EXTRACTO DE PÁGINA -
Sin embargo, no hay que culpabilizar de todo este suplicio del PP a Mariano Rajoy, aunque sí se le puede hacer responsable de no haber actuado con diligencia, contundencia y celeridad para afrontarlo y cortar de raíz todo atisbo de podredumbre en sus filas.

La persistencia de la corrupción en el PP viene de antiguo, de cuando ni siquiera estaba penada la financiación ilegal de los partidos ni éstos eran considerados personas jurídicas a las que se podía enjuiciar. La historia de su convivencia y connivencia con la corrupción es anterior a la época de Rajoy al frente del partido, aunque él haya sido un elemento destacado de su engranaje, en el que, durante más de 35 años ocupando toda clase de puestos en el aparato y en las instituciones, ni siquiera siendo invidente podría ignorar los tejemanejes y las tramas en que ha estado inmerso el PP casi desde su fundación.

Por eso no es necesario remontarse a la época de Rosendo Naseiro, aquel extesorero –otro más– heredado por Aznar desde los tiempos de Fraga, que motivó una primera investigación, por sospechas de corrupción, en un caso que fue providencialmente sobreseído porque las grabaciones que revelaban una red de sobornos a cambios de recalificaciones no se aceptaron como prueba judicial.

Ni tampoco el Caso del Lino, un fraude en el cobro de subvenciones europeas por inflar artificialmente la producción de lino textil, que afectaba a personas relevantes de la Administración, empresarios y agricultores en comunidades gobernadas por el PP, y en el que los imputados resultaron absueltos por la Audiencia Nacional. El río de la corrupción ya comenzaba a sonar en las alcantarillas del PP desde, al menos, finales de la década de los ochenta del siglo pasado.

Pero cuando de verdad empezó a revelarse la predeterminación genética para el tráfico de influencias y el enriquecimiento ilegal fue en ese período de ínfulas imperiales de un José María Aznar que, engreído hasta la soberbia, se encaprichó con una boda de Estado en El Escorial para casar a su hija, con asistencia de destacados políticos extranjeros –Silvio Berlosconi entre ellos–, junto a invitados que hoy forman parte de la trama Gürtel, como Francisco Correa o Álvaro Pérez El Bigotes, o eran insignes figuras de su camarilla gubernamental o del partido, como Rodrigo Rato, Jaume Matas, Ana Mato, Miguel Blesa y tantos otros, a los que la Justicia ha ido poniendo en su sitio.

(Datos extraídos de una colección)
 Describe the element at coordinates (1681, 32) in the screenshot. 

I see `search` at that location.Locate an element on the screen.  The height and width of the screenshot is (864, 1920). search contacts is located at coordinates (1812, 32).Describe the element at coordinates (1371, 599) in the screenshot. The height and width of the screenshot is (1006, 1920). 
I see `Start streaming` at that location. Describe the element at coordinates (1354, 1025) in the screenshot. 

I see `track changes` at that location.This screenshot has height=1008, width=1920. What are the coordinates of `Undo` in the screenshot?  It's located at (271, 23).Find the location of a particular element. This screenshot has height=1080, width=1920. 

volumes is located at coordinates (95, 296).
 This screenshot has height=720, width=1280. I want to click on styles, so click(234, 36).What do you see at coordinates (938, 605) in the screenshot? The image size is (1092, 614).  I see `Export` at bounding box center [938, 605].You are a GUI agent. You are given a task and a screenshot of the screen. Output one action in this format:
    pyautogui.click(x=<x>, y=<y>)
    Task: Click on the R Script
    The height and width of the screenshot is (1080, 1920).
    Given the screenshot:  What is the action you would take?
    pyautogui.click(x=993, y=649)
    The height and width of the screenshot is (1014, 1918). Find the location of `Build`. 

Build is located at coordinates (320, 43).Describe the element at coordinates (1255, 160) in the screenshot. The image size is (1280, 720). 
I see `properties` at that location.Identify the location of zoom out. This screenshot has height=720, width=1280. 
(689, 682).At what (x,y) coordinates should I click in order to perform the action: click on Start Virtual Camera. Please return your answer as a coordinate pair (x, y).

TAREA 1 - Edita el pasaje del texto sobre la corrupción en el PP que abre con las palabras "La persistencia de" y cierra con "desde su fundación.", poniendo "maquinaria" en lugar de "engranaje".
TAREA 2 - Prosigue el texto sobre la corrupción en el PP a partir de su última frase.
Los datos no intervienen en nada de esto.

RESULTADO ESPERADO 1 -
La persistencia de la corrupción en el PP viene de antiguo, de cuando ni siquiera estaba penada la financiación ilegal de los partidos ni éstos eran considerados personas jurídicas a las que se podía enjuiciar. La historia de su convivencia y connivencia con la corrupción es anterior a la época de Rajoy al frente del partido, aunque él haya sido un elemento destacado de su maquinaria, en el que, durante más de 35 años ocupando toda clase de puestos en el aparato y en las instituciones, ni siquiera siendo invidente podría ignorar los tejemanejes y las tramas en que ha estado inmerso el PP casi desde su fundación.

RESULTADO ESPERADO 2 -
El último de ellos, Eduardo Zaplana, acaba de entrar en prisión para elevar a 12 la cifra de exministros involucrados con la corrupción de los 14 que conformaron el Gobierno de Aznar en 2002. Rara era la comunidad o la Administración bajo poder del PP que no generara la turbiedad de las irregularidades y las corruptelas en su seno.

Madrid, Valencia, Baleares, Murcia, junto a apellidos de merecida fama como Camps, Fabra, etcétera, sirven para nominar casos y escándalos de corrupción que hacen de este mal una enfermedad congénita del Partido Popular.

Pero es la sentencia recién conocida del Caso Gürtel la que retrata y da la puntilla a un Partido Popular que ya no puede negar su simbiosis con la corrupción ni eludir su responsabilidad en lo que ha dejado de ser una ristra de casos particulares y aislados para convertirse en el cáncer que hace agonizar a la formación.

Que todos sus tesoreros acaben siendo imputados o investigados por diferentes delitos e irregularidades; que decenas de ministros, alcaldes, presidentes de gobiernos autonómicos, congresistas, senadores, consejeros, concejales, directores de empresas públicas y un sinnúmero de políticos y colaboradores, adscritos todos ellos al PP, hayan sido imputados o condenados por corrupción; y que esta organización sea el primer partido nacional condenado en democracia por corrupción institucional, todo ello hace del Partido Popular un proyecto agotado y en estado agónico.

Y que la comparecencia de Rajoy como presidente de Gobierno para testificar en el juicio, y la de Álvarez Cascos, Ángel Acebes, Javier Arenas, Jaime Mayor Oreja y Rodrigo Rato, también interrogados en calidad de testigos, no merezcan la más mínima credibilidad del tribunal, demuestra que la desconfianza y el descrédito de la ciudadanía con la marca popular están sobrados de razones.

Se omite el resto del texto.